How is speed decided on Torrent network?

I am curious as to how the download speed is decided on a torrent network since there are no central hubs. If there are 300 seeders, why can't a client just connect to all those 300 and not actually seed anything. Is it built into the client (which i highly doubt). How does the whole sharing thing work?

PS: I am not sure if this is the right place to ask, but it surely didn't belong to Stack Overflow. Also I don't want to know how torrent downloads can be made faster. I want to know how they work.


Solution 1:

Bittorrent is not really completely "hubless" - not for the data transfer, but for peer discovery. Initially, torrents could only depend on a central hub called the tracker - again, not to exchange parts of the file, but to discover who else is on the swarm. (I believe you can specify multiple trackers in a protocol for redundancy.) With the introduction of DHT, a Bittorrent peer can use DHT to seek out other peers, in addition or instead of using a tracker. DHT itself depends on foreknowledge of a few well-known DHT "nodes" (unsure of the exact terminology) in order to "bootstrap" a peer who hasn't queried via DHT ever, or for a while.

A client is free to make a connection with each peer it knows about, simultaneously, and most usually do - with the exception of considering any "connection limit" settings that the program supports.

From the official Bittorrent spec:

Connections contain two bits of state on either end: choked or not, and interested or not. Choking is a notification that no data will be sent until unchoking happens. The reasoning and common techniques behind choking are explained later in this document.

Data transfer takes place whenever one side is interested and the other side is not choking. Interest state must be kept up to date at all times - whenever a downloader doesn't have something they currently would ask a peer for in unchoked, they must express lack of interest, despite being choked. Implementing this properly is tricky, but makes it possible for downloaders to know which peers will start downloading immediately if unchoked.

Connections start out choked and not interested.

When data is being transferred, downloaders should keep several piece requests queued up at once in order to get good TCP performance (this is called 'pipelining'.) On the other side, requests which can't be written out to the TCP buffer immediately should be queued up in memory rather than kept in an application-level network buffer, so they can all be thrown out when a choke happens.

So, for you get data from a peer, the peer must be "interested" and you must be "not choked" - according to the protocol. Further on:

Choking is done for several reasons. TCP congestion control behaves very poorly when sending over many connections at once. Also, choking lets each peer use a tit-for-tat-ish algorithm to ensure that they get a consistent download rate.

The choking algorithm described below is the currently deployed one. It is very important that all new algorithms work well both in a network consisting entirely of themselves and in a network consisting mostly of this one.

There are several criteria a good choking algorithm should meet. It should cap the number of simultaneous uploads for good TCP performance. It should avoid choking and unchoking quickly, known as 'fibrillation'. It should reciprocate to peers who let it download. Finally, it should try out unused connections once in a while to find out if they might be better than the currently used ones, known as optimistic unchoking.

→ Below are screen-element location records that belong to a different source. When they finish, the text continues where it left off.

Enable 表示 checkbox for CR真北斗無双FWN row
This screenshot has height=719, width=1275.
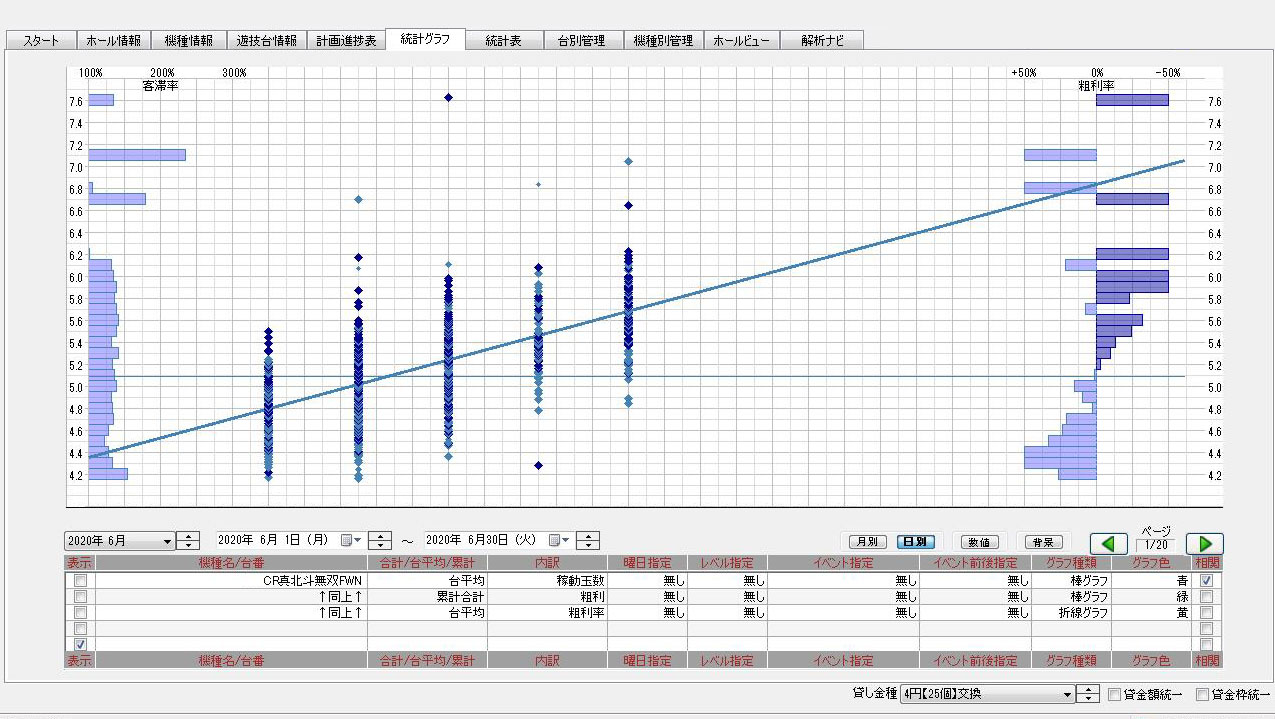80,580
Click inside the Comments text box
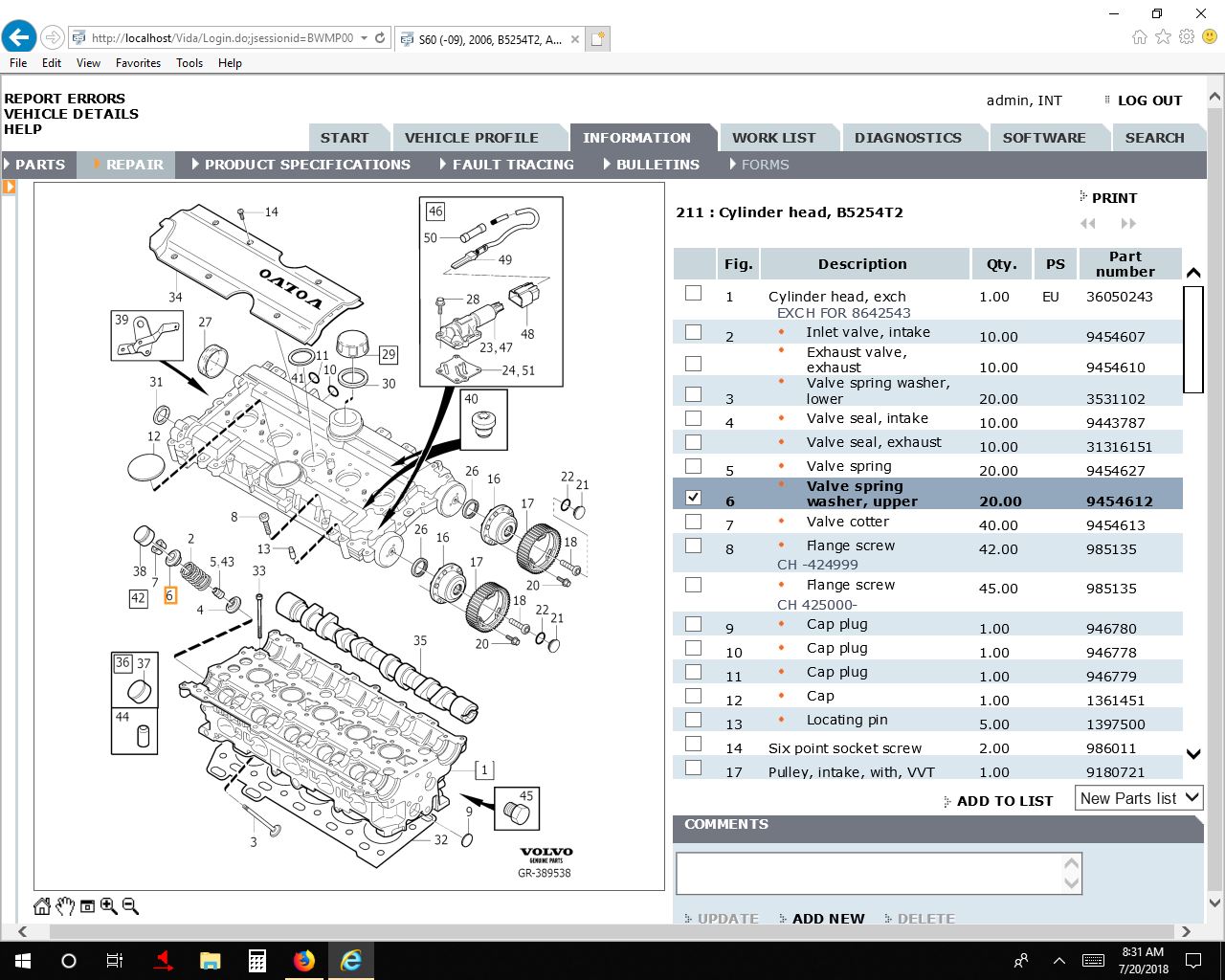Viewport: 1225px width, 980px height. click(x=869, y=873)
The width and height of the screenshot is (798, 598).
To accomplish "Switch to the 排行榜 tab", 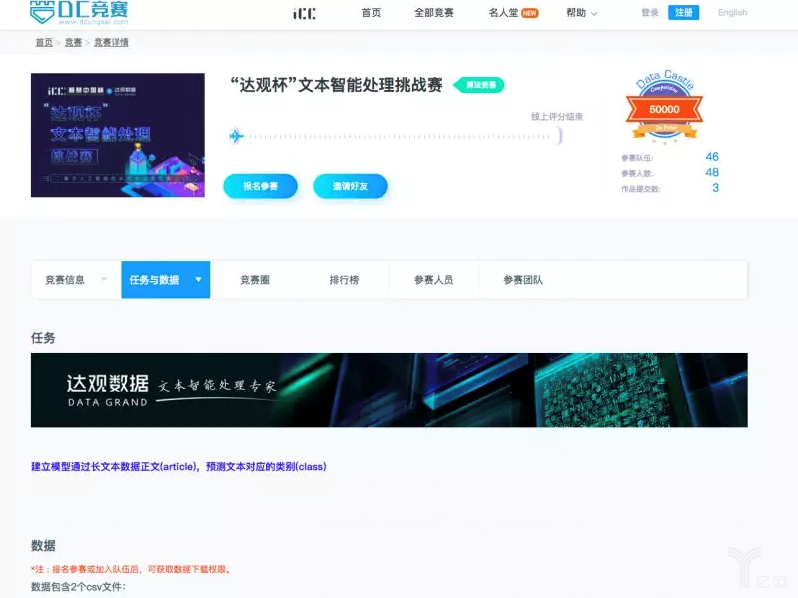I will pyautogui.click(x=344, y=280).
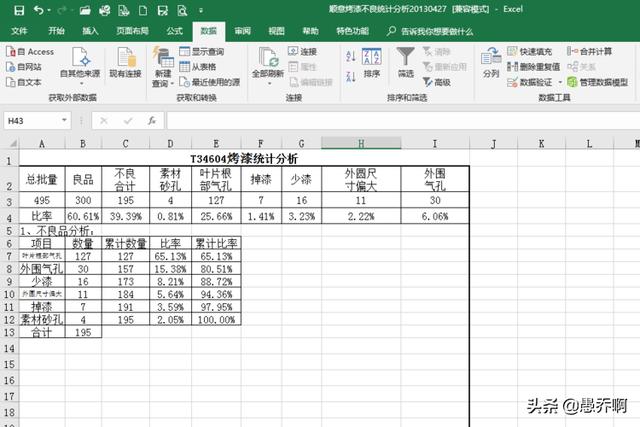Click the Sort A to Z ascending icon
The height and width of the screenshot is (427, 640).
(x=349, y=52)
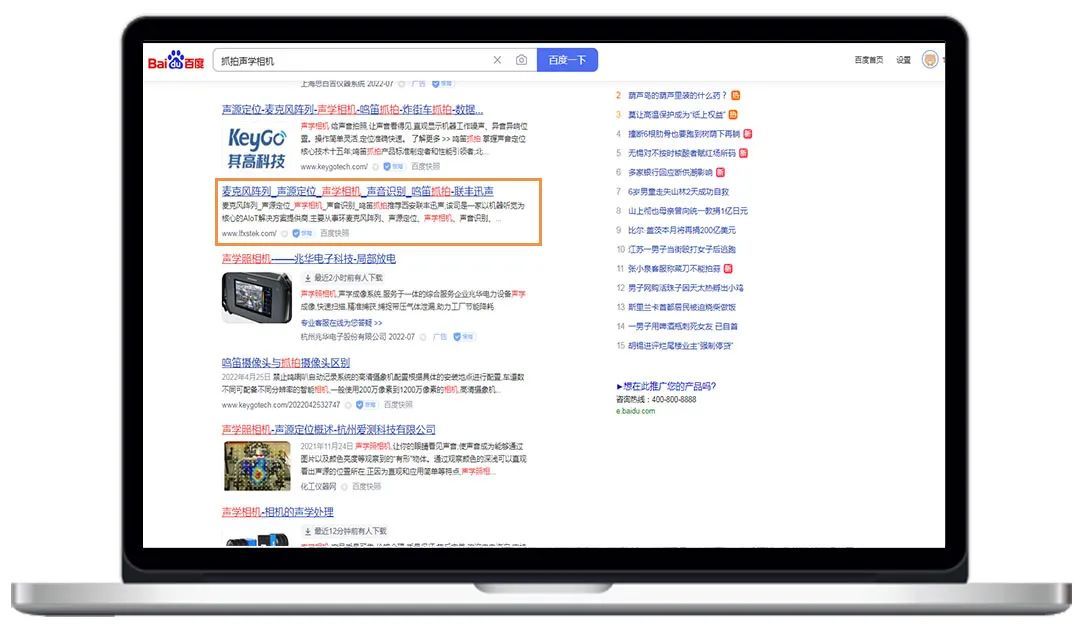The height and width of the screenshot is (628, 1080).
Task: Open 百度快照 next to www.lfxstek.com/
Action: tap(335, 233)
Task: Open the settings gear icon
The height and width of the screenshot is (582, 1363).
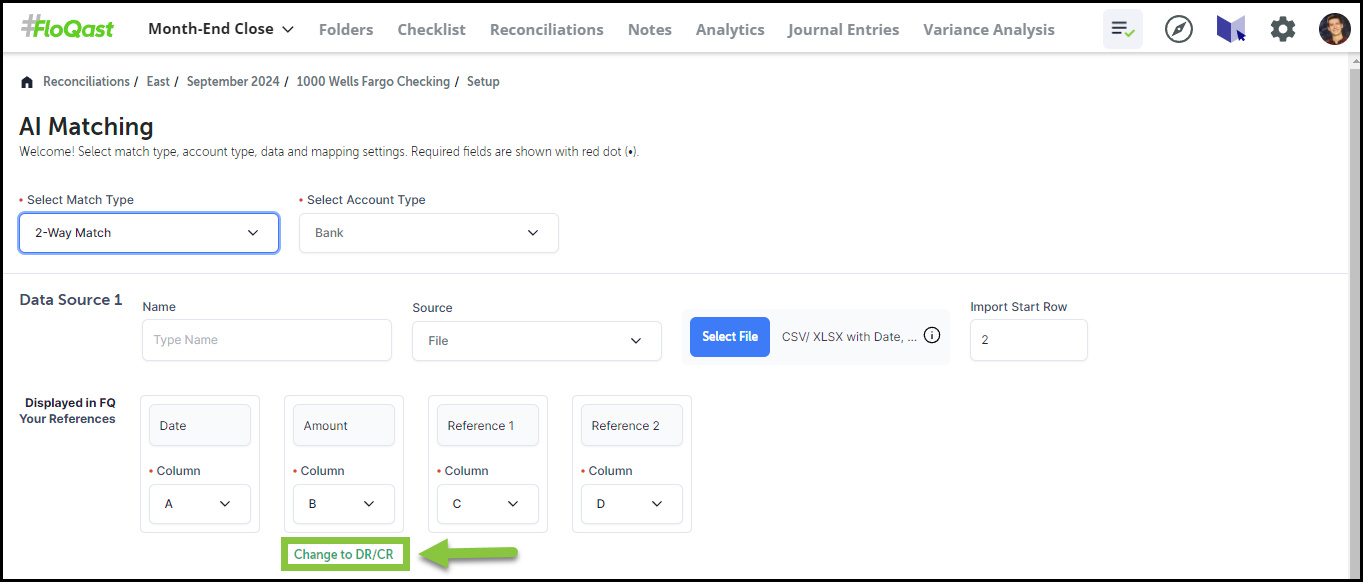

The currently deployed choking algorithm avoids fibrillation by only changing who's choked once every ten seconds. It does reciprocation and number of uploads capping by unchoking the four peers which it has the best download rates from and are interested. Peers which have a better upload rate but aren't interested get unchoked and if they become interested the worst uploader gets choked. If a downloader has a complete file, it uses its upload rate rather than its download rate to decide who to unchoke.

For optimistic unchoking, at any one time there is a single peer which is unchoked regardless of its upload rate (if interested, it counts as one of the four allowed downloaders.) Which peer is optimistically unchoked rotates every 30 seconds. To give them a decent chance of getting a complete piece to upload, new connections are three times as likely to start as the current optimistic unchoke as anywhere else in the rotation.

So most Bittorrent peers implement "choking" algorithms that ensure things work fairly, but give new connections preferential treatment to give them a chance to be a good part of the swarm. One peer could try to have a different algorithm that is more unfair but without immediate cooperation from all other peers the "bad" peer would just get "choked" until it receives no data from anyone.

More peers = more speed, and faster peers are preferred. The upload capacity of a peer, any download limits you've set, and your physical link upload/download capacity also affect speed.

I (and others) have further detailed in a high level how Bittorrent works at this question.